> [Required work] Write out the following lines word for word, from the line that contains "The image size is (1098, 618)." through the line that contains "In order to click on 'Spelling...'", with both of those lines included.

<<<<

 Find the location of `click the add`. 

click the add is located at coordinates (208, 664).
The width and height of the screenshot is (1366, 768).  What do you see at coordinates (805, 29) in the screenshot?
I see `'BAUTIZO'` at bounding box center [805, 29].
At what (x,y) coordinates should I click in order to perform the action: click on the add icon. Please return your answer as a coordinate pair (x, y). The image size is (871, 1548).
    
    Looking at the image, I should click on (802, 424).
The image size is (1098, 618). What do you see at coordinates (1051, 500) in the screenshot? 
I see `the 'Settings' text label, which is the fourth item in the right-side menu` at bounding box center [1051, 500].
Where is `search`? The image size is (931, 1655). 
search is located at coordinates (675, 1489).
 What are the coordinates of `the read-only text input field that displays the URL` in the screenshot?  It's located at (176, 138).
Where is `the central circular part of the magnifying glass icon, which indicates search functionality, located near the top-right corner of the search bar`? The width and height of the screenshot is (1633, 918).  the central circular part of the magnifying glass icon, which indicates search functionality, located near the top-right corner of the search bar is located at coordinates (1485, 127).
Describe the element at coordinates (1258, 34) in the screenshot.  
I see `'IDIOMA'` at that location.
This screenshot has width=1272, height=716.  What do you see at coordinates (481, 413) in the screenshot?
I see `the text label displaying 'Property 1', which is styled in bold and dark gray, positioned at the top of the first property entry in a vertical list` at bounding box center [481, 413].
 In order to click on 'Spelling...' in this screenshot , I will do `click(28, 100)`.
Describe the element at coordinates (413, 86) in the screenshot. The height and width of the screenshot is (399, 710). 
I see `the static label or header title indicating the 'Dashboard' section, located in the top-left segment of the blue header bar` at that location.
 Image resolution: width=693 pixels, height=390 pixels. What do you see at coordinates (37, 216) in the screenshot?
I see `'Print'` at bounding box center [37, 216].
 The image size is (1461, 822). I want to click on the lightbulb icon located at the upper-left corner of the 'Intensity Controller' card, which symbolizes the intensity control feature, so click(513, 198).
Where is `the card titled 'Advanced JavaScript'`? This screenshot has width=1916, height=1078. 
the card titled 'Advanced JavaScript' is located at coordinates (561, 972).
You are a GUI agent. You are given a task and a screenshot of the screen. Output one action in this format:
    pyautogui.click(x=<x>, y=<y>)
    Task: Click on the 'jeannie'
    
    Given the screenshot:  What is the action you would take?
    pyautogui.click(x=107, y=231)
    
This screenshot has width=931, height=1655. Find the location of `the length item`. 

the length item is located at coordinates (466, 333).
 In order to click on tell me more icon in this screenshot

>>>>

> [Worked answer]
The image size is (1098, 618). What do you see at coordinates (1051, 500) in the screenshot? 
I see `the 'Settings' text label, which is the fourth item in the right-side menu` at bounding box center [1051, 500].
Where is `search`? The image size is (931, 1655). 
search is located at coordinates (675, 1489).
 What are the coordinates of `the read-only text input field that displays the URL` in the screenshot?  It's located at (176, 138).
Where is `the central circular part of the magnifying glass icon, which indicates search functionality, located near the top-right corner of the search bar`? The width and height of the screenshot is (1633, 918).  the central circular part of the magnifying glass icon, which indicates search functionality, located near the top-right corner of the search bar is located at coordinates (1485, 127).
Describe the element at coordinates (1258, 34) in the screenshot.  
I see `'IDIOMA'` at that location.
This screenshot has width=1272, height=716.  What do you see at coordinates (481, 413) in the screenshot?
I see `the text label displaying 'Property 1', which is styled in bold and dark gray, positioned at the top of the first property entry in a vertical list` at bounding box center [481, 413].
 In order to click on 'Spelling...' in this screenshot , I will do `click(28, 100)`.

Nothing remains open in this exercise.